Hi my caravan does not have a extractor fan above the hob like my MH used to and i would like to fit one does anyone know where i could get one that is suitable? I would require a vent etc and i am quite happy to do the work myself.


----------



## Grizzly (May 9, 2005)

roboughton said:


> Hi my caravan does not have a extractor fan above the hob like my MH used to and i would like to fit one does anyone know where i could get one that is suitable? I would require a vent etc and i am quite happy to do the work myself.


O'Leary's ??

I almost think of the firm as " The Blessed O'Leary's "

G


----------



## 101600 (Oct 30, 2006)

i could not see any on the that site


----------



## 94055 (May 1, 2005)

Try

http://www.solartechnology.co.uk/acatalog/Calc-fit.htm

Steve


----------



## 101600 (Oct 30, 2006)

SandJ said:


> Try
> 
> http://www.solartechnology.co.uk/acatalog/Calc-fit.htm
> 
> Steve


Thats all about solar power not extractor fans  but thanks anyway


----------



## glacier (Jun 24, 2006)

Try O'briens they were the cheapest when I was looking.

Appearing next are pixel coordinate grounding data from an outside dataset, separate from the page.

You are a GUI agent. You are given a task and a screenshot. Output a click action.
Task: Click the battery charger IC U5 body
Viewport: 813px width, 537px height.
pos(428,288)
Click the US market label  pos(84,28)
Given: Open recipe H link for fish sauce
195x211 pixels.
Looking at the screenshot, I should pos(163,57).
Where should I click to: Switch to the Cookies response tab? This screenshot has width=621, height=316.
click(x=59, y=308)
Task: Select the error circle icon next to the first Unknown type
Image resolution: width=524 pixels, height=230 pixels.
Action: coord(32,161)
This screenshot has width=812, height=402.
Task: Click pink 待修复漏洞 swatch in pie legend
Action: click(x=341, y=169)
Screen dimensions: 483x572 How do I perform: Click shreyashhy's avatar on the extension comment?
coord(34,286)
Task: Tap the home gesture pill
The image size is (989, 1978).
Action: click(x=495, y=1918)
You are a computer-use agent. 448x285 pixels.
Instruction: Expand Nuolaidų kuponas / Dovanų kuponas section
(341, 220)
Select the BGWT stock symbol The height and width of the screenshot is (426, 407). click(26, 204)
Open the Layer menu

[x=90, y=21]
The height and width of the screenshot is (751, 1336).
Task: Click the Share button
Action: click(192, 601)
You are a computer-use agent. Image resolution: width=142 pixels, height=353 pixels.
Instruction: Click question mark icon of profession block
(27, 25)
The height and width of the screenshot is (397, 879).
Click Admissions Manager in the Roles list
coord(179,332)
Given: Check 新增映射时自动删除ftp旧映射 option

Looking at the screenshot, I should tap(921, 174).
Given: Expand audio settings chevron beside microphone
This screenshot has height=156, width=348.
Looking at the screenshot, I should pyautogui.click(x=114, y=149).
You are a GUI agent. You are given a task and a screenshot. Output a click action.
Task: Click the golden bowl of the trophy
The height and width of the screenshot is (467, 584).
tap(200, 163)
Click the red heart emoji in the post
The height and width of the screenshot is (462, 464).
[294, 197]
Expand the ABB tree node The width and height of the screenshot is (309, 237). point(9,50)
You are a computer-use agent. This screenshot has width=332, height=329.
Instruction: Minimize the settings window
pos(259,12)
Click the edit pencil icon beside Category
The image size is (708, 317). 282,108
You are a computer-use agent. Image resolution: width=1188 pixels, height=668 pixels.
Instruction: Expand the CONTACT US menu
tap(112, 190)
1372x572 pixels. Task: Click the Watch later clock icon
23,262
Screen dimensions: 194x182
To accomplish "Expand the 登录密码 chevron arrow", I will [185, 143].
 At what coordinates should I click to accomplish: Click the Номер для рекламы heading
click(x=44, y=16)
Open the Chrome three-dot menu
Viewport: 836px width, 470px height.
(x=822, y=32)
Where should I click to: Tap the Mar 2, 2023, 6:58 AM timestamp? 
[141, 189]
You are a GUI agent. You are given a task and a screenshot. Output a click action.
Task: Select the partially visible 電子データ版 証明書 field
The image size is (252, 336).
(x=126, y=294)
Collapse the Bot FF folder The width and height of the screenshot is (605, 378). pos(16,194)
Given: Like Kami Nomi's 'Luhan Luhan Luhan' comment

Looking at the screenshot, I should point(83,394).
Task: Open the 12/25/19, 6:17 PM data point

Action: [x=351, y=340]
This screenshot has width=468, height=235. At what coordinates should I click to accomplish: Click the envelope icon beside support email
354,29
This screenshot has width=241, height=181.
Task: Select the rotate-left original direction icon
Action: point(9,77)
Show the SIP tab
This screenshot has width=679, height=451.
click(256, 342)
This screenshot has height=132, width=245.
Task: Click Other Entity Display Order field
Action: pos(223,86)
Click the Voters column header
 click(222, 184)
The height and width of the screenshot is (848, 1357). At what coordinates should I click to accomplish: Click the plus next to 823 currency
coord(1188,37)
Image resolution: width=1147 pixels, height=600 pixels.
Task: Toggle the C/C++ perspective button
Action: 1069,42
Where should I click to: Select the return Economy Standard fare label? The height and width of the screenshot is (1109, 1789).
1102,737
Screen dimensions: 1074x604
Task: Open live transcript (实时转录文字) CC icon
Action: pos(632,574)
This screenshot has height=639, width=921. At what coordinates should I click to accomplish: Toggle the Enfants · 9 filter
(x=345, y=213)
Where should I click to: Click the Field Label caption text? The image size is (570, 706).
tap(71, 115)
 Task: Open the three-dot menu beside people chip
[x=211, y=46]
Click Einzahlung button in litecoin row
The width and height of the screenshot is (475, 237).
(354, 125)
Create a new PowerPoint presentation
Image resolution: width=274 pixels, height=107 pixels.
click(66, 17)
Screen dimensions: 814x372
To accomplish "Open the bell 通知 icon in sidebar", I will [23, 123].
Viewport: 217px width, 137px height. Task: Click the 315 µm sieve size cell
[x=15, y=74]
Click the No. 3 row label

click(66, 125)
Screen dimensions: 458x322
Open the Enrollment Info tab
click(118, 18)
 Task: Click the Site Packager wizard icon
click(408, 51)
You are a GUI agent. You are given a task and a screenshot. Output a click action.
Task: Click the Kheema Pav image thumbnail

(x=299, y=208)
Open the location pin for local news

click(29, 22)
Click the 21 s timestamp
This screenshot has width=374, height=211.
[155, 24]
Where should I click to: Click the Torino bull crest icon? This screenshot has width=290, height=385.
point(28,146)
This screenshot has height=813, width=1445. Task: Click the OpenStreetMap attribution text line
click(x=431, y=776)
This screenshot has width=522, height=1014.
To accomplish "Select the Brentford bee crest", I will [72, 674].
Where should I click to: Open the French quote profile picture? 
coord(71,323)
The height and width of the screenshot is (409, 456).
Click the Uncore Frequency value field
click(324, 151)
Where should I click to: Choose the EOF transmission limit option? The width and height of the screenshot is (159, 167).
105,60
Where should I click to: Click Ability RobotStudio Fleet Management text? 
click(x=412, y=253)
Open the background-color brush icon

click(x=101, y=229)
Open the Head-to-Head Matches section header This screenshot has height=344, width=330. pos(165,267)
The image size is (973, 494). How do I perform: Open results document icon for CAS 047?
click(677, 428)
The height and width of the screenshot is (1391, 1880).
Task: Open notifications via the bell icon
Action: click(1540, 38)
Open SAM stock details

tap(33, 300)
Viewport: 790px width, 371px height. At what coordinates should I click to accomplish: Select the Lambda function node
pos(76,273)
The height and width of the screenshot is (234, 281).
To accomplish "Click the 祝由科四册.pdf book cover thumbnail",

http://www.obrienscamping.co.uk/

They have two Dometic models.

If you google the part numbers with the prefix Dometic you can get lots more info from sites such as Coolhen. But the price list on O'Brien's seemed to be the cheapest

CK150 Cooker Hood built-in
CK155 Cooker Hood

Here is my original post.

http://motorhomefacts.com/ftopict-29305-.html


----------



## 101600 (Oct 30, 2006)

Thanks for that i am not sure if the flu will fit in the gap i had due to where it comes out but its a good start i will try to get dimensions with all the exact measurements etc.


----------